------ TEXTE D'ÉTUDE ------
Je pense qu’on peut se permettre tout. Mel Brooks a imaginé une comédie musicale sur Hitler et c’est hilarant. Bon, d’accord, Dany Boon a imaginé une comédie sur les gens du nord qui ont dans leurs chœurs des lyrics d’Enrico Macias parce qu’ils n’ont pas lu Debord (je suis pas certain de ces paroles), et là c’est pas terrible. Comme quoi… Je ne me dis jamais « tu vas trop loin ». Cela dit, je ne me dis jamais grand chose. Malgré mon grand âge, je ne parle pas encore trop tout seul, et j’ai quelques amis autour de moi qui m’adressent encore la parole, ce qui m’évite de soliloquer (c’est un peu compliqué comme argumentation mais je me comprends)(encore heureux) (après j’arrête avec les parenthèses) (promis) (bon, d’ac’, j’arrête…). Non seulement je n’ai rien coupé au montage, mais j’en ai même rajouté. La première version de Flocoon Paradise était juste un joyeux récit sur ces journalistes en goguette dans une station de ski. J’ai rajouté l’intrigue de cet ex-soldat car le premier manuscrit manquait d’âme. Tous les gags y étaient, mais c’était un peu sec. Et puis, cette histoire en rapport avec la guerre en ex-Yougoslavie est un sujet qui m’a touché, et qui donne corps au roman.
------
> **CONSIGNES**
**a.** Relevez tous les noms de personnes mentionnés dans le texte d'étude.
**b.** Écrivez la suite du texte d'étude consacré à Flocoon Paradise, en reprenant après sa dernière phrase.
------ DONNÉES BRUTES ------
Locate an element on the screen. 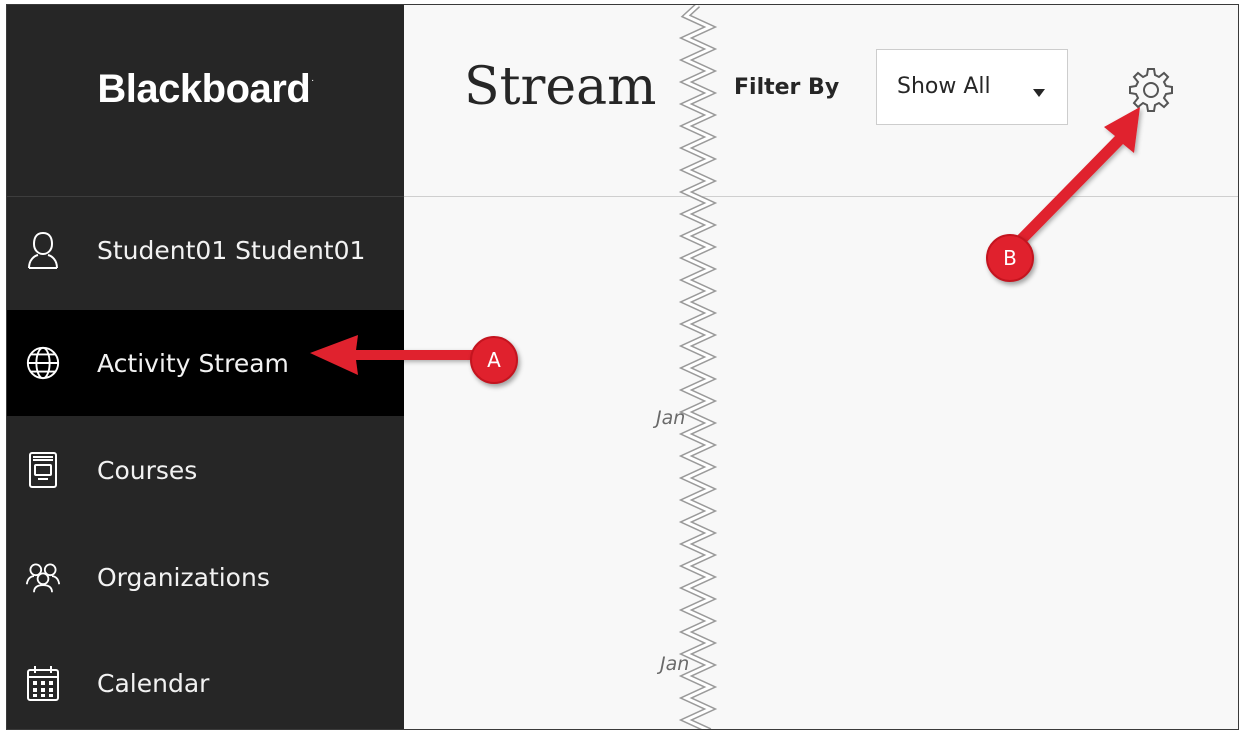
------
> **RÉPONSES DONNÉES**
**a.**
- Mel Brooks
- Hitler
- Dany Boon
- Enrico Macias
- Debord

**b.**
g@rp : Philippe Carrese n’en aurait-il pas profité pour régler certains comptes ? (entre autres, en tant que musicien, avec La lettre à Élise ?)

Ben tiens, on va se gêner… L’essentiel de mon analyse des comportements dans Flocoon Paradise est venue de mon expérience à côtoyer les journalistes des télés et des magazines, ce microcosme peuplé de héros anonymes et de bouffons médiatiques suffisants et pas nécessaires. Ce livre parle de ces sangsues, ces chroniqueurs prêts à toutes les compromissions pour exister, faire des bons mots, grappiller des échantillons de privilèges. J’en ai croisé un paquet, je me suis servi de ces observations. Ce qui est terrible, c’est que j’ai même pas l’impression de caricaturer. Pour moi, c’est juste un descriptif à peine exagéré.

g@rp : Flocoon Paradise aborde de nombreux thèmes, évoqués de façon plus ou moins directe, qui semblent pourtant se rejoindre. Y a-t-il un thème de prédilection dans vos romans ?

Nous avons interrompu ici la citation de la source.